[待办任务]
1. 从介绍Zookeeper服务端启动的文章中摘录一段原文：以包含“大名鼎鼎的Zookeeper”的语句开头，到“eeper将在后续专门分析。”结束，一字不改地照录。
2. 汇集下方材料中所有含有字符串“Síguenos”的行，逐行原样抄出。

[文章]

深入浅出Zookeeper之一Server启动

 

大名鼎鼎的Zookeeper是解决分布式问题的神器。小编最近简单阅读了代码,分享一下。有不对之处,还请大家指出。

整篇文章将分多个系列完成,因为涉及点比较多,很难在一片文章内搞定。关于zookeeper的使用场景,大家参考http://rdc.taobao.com/team/jm/archives/1232。api使用参考官网手http://zookeeper.apache.org/doc/trunk/。这里以最新的zookeeper3.4.5为例。

这个系列的第一篇来说说zookeeper server端的启动,以单机为例,分布式zookeeper将在后续专门分析。

单机版启动类ZooKeeperServerMain

 

protected void initializeAndRun(String[] args)
        throws ConfigException, IOException
    {
        try {
            ManagedUtil.registerLog4jMBeans();
        } catch (JMException e) {
            LOG.warn("Unable to register log4j JMX control", e);
        }
	//解析配置文件zoo.cfg
        ServerConfig config = new ServerConfig();
        if (args.length == 1) {
            config.parse(args[0]);
        } else {
            config.parse(args);
        }
	//启动
        runFromConfig(config);
    }

 

 具体解析:

 

  public void parse(String path) throws ConfigException {
        QuorumPeerConfig config = new QuorumPeerConfig();
        config.parse(path);

        // let qpconfig parse the file and then pull the stuff we are
        // interested in
        readFrom(config);
    }

 

 启动

 

    public void runFromConfig(ServerConfig config) throws IOException {
        LOG.info("Starting server");
        try {
            // Note that this thread isn't going to be doing anything else,
            // so rather than spawning another thread, we will just call
            // run() in this thread.

[练习材料]
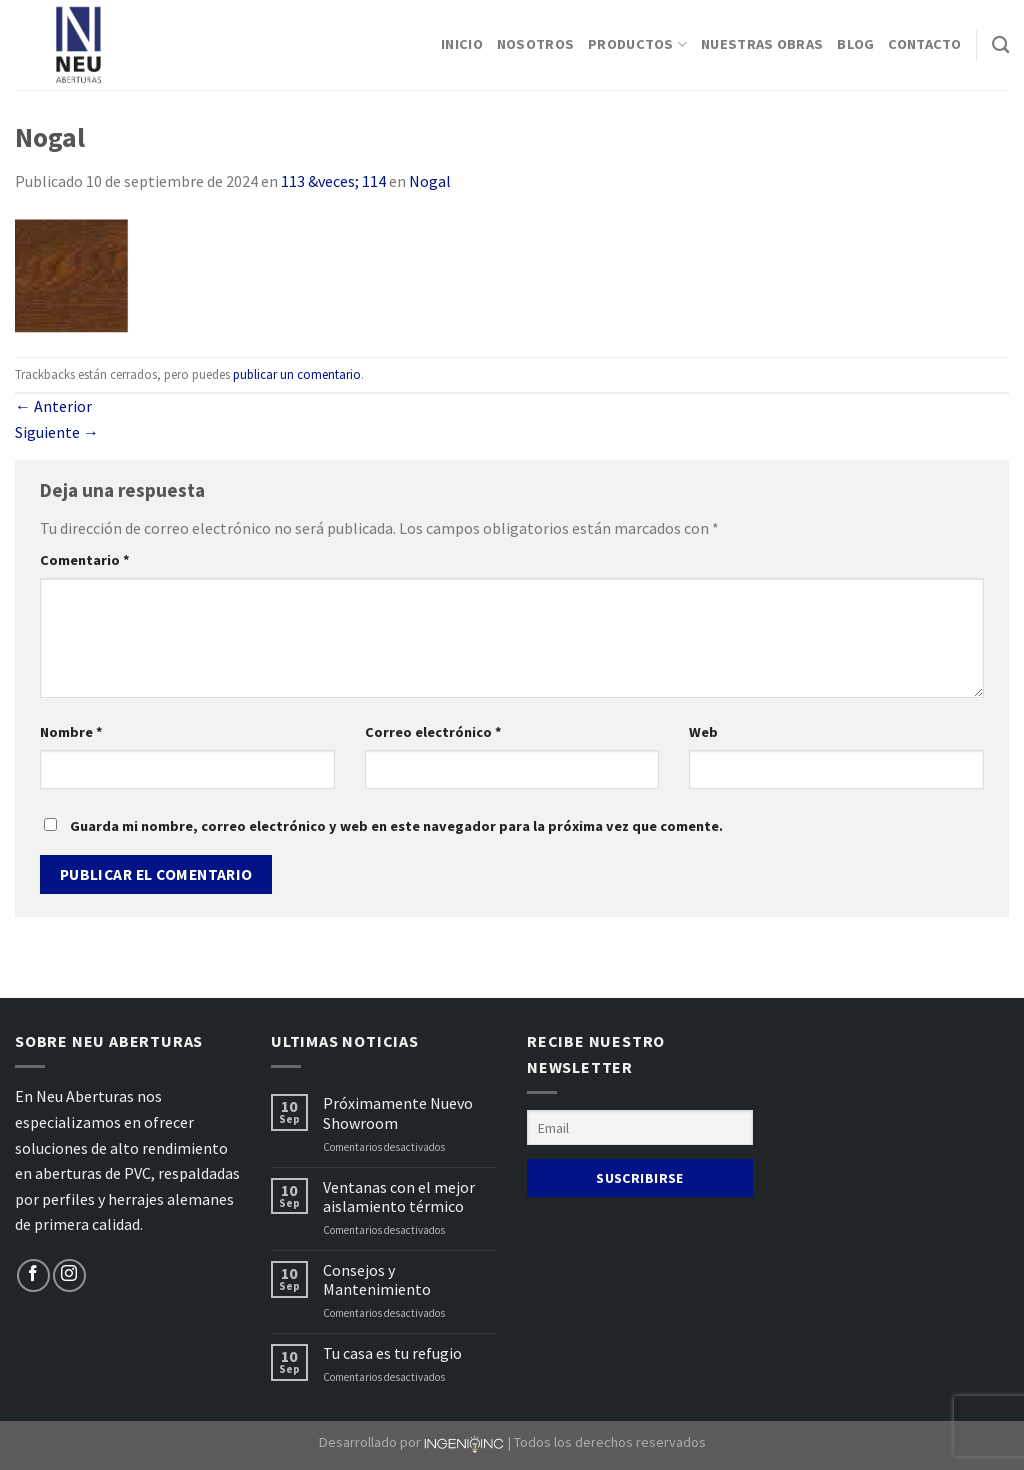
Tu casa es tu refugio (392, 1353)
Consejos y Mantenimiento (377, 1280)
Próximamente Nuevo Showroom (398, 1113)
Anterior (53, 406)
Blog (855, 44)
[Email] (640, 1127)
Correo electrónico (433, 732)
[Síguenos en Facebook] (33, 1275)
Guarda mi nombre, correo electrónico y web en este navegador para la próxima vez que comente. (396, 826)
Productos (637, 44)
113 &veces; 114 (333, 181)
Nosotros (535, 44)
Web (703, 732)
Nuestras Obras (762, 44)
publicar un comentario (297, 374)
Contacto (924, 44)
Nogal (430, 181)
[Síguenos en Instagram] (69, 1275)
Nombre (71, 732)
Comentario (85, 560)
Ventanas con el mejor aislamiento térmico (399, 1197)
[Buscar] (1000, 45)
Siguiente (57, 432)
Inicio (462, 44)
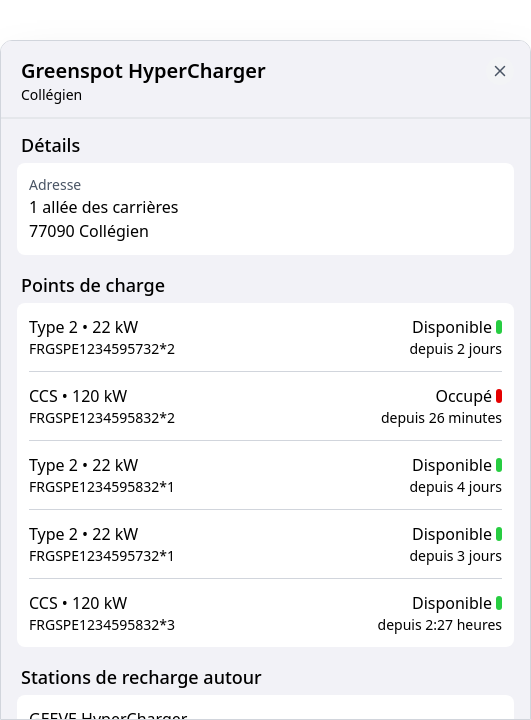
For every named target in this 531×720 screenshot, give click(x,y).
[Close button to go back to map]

[最终答案]
1.
大名鼎鼎的Zookeeper是解决分布式问题的神器。小编最近简单阅读了代码,分享一下。有不对之处,还请大家指出。

整篇文章将分多个系列完成,因为涉及点比较多,很难在一片文章内搞定。关于zookeeper的使用场景,大家参考http://rdc.taobao.com/team/jm/archives/1232。api使用参考官网手http://zookeeper.apache.org/doc/trunk/。这里以最新的zookeeper3.4.5为例。

这个系列的第一篇来说说zookeeper server端的启动,以单机为例,分布式zookeeper将在后续专门分析。

2.
[Síguenos en Facebook] (33, 1275)
[Síguenos en Instagram] (69, 1275)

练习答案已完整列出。